Con un instalacion adecuada y un mantenimiento básico, los sistemas epoxi multicapa pueden alcanzar vidas útiles del orden de 10 a 20 años en condiciones normales de servicio, incluso en entornos industriales exigentes.
El mantenimiento se basa principalmente en:
– Limpieza periódica con agua y detergentes neutros, reforzada con productos desengrasantes cuando hay suciedad persistente.
– Protección frente a impactos puntuales muy severos y arrastre de objetos metálicos sin ruedas.
– Reparaciones localizadas en zonas dañadas y, cuando corresponde, re-sellado de la capa de terminación para renovar la apariencia y reforzar la protección.

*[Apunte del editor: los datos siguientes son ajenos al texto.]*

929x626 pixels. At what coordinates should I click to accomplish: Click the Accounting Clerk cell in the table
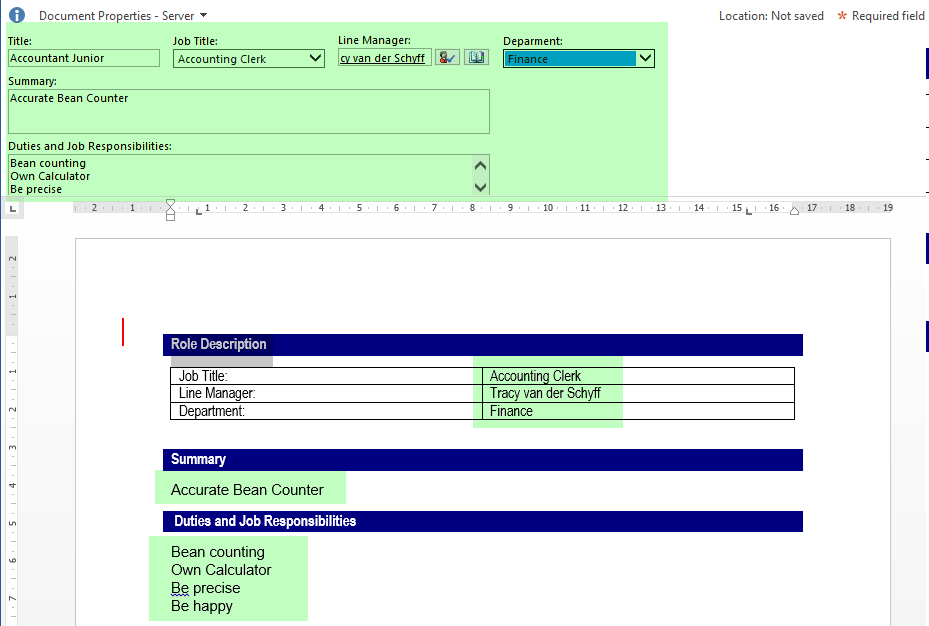(x=535, y=376)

La pintura epoxi multicapa es una solución de piso continuo de alta prestación, diseñada para proteger el hormigón, mejorar la seguridad, la imagen del establecimiento, y reducir los costos de mantenimiento a largo plazo, especialmente cuando se especifica y ejecuta por equipos técnicos especializados.
En un proyecto, la instalación completa de un sistema epoxi multicapa suele requerir varios días, ya que incluye la preparación mecánica del soporte, las diferentes manos de resina y el tiempo de curado entre capas. Muchos sistemas se ejecutan en un rango aproximado de tres a cinco días, dependiendo del tamaño del área, del estado del hormigón y del espesor total diseñado. Los tiempos de habilitación también varían: en general, se puede permitir tránsito peatonal ligero al cabo de unas horas a un día tras la última capa, mientras que el tránsito de vehículos y cargas pesadas exige esperar más, de acuerdo con la ficha técnica de cada sistema y las condiciones de temperatura y humedad del ambiente.

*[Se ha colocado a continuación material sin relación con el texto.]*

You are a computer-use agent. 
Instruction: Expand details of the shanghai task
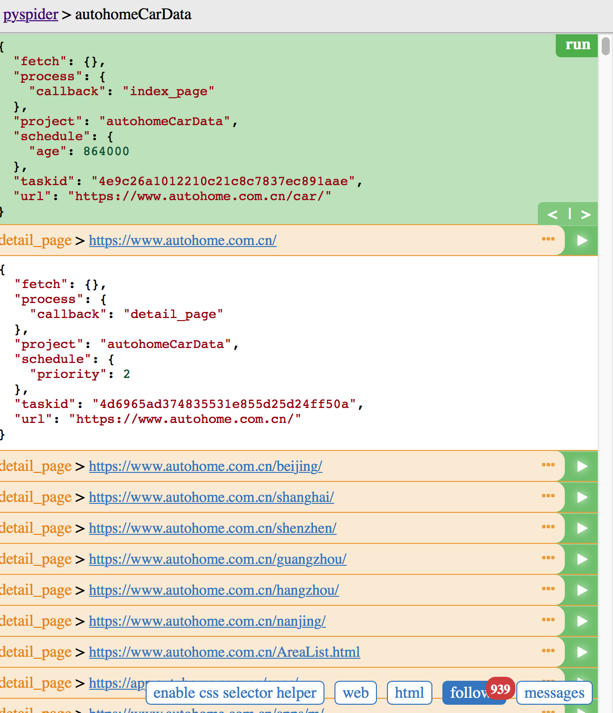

El espesor se define en función del uso previsto del piso y del nivel de exigencia mecánica. Los recubrimientos más delgados, pensados para usos ligeros, pueden situarse por debajo de 1 mm, mientras que los sistemas multicapa destinados a uso industrial suelen partir de espesores de varios milímetros, donde cada capa saturada con áridos contribuye a aumentar la capacidad de soportar cargas y desgaste. Existen guías que indican rangos orientativos: desde películas finas del orden de unas pocas décimas de milímetro hasta sistemas de varios milímetros de espesor o más cuando se buscan prestaciones superiores frente a impactos, rodados con ruedas duras o agresividad química y térmica elevada. Un mayor espesor, correctamente diseñado, suele traducirse en una vida útil más prolongada y menor necesidad de reparaciones.
El soporte ideal es una losa de hormigón estructuralmente sana, pero también es posible aplicar sistemas epoxi sobre superficies ya recubiertas, siempre que se verifique su estabilidad y se prepare adecuadamente la base. En el caso de hormigones deteriorados, se recurre primero a morteros y técnicas de reparación para restituir la resistencia antes de recibir el sistema multicapa. Cuando el piso existente tiene un recubrimiento antiguo compatible, muchas soluciones permiten lijar o granallar para generar el perfil de anclaje y aplicar nuevas capas encima. Incluso sobre baldosas o cerámicas puede trabajarse, siempre que estén firmemente adheridas y se realice una preparación mecánica que abra el poro y elimine esmaltes o contaminantes. El punto crítico es siempre la calidad del soporte, la durabilidad del recubrimiento depende de que el sustrato y las capas inferiores estén bien adheridos y libre de hollín, grasas o partes sueltas.